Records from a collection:
----------------------------------------

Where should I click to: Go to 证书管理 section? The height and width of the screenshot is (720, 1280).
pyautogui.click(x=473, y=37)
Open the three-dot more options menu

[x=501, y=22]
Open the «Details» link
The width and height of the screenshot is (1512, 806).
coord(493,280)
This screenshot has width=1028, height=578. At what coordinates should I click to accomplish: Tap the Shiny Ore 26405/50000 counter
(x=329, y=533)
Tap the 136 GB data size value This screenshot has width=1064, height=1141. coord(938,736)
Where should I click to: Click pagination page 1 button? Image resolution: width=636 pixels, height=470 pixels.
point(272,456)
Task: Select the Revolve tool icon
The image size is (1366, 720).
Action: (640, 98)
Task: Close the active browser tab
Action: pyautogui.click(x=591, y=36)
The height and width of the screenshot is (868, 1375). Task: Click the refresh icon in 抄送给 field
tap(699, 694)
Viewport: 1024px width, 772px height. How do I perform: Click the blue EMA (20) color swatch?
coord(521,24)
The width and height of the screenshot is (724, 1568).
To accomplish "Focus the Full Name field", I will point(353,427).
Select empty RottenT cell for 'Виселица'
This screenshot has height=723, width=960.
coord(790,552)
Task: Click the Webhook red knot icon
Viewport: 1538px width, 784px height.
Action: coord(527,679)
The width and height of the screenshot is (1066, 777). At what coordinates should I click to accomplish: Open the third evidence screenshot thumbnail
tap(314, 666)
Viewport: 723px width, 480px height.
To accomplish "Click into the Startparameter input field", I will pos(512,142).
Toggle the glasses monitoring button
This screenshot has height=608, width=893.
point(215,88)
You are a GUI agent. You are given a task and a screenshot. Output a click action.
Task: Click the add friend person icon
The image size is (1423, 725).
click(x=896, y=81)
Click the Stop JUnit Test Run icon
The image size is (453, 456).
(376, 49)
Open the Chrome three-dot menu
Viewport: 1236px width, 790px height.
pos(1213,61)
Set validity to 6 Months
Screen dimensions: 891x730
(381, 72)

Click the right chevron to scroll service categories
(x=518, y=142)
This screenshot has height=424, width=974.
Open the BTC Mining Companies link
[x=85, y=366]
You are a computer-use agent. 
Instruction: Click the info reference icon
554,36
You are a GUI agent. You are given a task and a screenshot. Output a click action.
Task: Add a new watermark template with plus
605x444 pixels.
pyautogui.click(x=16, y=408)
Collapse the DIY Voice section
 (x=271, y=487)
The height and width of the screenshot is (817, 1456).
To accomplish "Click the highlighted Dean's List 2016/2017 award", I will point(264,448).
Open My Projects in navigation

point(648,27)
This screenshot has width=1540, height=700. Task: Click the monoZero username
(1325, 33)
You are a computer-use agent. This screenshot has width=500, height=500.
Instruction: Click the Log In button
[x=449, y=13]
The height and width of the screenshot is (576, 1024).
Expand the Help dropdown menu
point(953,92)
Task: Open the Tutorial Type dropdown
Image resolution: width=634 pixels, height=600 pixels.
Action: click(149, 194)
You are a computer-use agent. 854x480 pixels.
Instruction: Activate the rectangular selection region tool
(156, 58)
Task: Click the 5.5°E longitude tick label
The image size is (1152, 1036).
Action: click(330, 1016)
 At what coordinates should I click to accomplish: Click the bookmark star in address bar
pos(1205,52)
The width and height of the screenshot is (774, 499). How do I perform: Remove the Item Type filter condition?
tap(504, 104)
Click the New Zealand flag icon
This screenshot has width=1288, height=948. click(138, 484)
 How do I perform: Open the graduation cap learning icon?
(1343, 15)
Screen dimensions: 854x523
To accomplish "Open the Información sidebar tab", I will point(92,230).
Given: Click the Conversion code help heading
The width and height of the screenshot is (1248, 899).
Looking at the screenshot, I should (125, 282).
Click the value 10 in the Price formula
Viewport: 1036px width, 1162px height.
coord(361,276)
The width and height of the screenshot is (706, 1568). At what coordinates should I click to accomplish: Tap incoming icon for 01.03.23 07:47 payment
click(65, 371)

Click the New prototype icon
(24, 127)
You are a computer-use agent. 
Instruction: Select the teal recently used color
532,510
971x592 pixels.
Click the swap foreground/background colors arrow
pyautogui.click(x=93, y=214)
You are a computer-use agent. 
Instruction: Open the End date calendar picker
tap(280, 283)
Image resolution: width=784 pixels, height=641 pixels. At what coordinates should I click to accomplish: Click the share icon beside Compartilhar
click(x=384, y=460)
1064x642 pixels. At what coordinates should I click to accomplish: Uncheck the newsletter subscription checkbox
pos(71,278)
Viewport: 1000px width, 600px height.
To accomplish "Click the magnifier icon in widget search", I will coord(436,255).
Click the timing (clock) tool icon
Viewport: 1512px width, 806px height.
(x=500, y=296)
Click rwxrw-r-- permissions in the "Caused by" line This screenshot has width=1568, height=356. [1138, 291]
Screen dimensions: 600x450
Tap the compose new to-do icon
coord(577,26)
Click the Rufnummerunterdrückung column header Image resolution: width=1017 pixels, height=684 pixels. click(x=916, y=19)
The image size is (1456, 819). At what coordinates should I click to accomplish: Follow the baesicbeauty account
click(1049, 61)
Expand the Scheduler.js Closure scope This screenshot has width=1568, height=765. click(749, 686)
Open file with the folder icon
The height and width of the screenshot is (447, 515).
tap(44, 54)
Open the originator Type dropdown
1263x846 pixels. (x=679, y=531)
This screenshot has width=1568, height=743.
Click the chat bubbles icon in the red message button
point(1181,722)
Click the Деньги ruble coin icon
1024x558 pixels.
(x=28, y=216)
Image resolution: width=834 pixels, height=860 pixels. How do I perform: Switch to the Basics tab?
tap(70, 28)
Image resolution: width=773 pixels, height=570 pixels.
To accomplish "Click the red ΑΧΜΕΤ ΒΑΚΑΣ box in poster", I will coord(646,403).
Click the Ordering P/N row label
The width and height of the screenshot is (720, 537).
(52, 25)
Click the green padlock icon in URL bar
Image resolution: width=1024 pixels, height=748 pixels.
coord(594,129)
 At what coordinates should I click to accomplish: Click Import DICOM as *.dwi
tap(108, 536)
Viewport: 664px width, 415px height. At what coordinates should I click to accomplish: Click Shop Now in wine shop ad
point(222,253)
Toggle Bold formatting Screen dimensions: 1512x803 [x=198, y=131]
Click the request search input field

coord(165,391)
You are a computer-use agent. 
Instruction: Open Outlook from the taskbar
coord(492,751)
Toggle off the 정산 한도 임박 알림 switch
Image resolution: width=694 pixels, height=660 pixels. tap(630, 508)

----------------------------------------

• **AIM OF THE TASK**
In the entries above, find the line holding "Screen dimensions: 600x450" and the line holding "Click the Rufnummerunterdrückung"; print both of them and every line between, exactly, and nothing else.

• **RESPONSE**
Screen dimensions: 600x450
Tap the compose new to-do icon
coord(577,26)
Click the Rufnummerunterdrückung column header Image resolution: width=1017 pixels, height=684 pixels. click(x=916, y=19)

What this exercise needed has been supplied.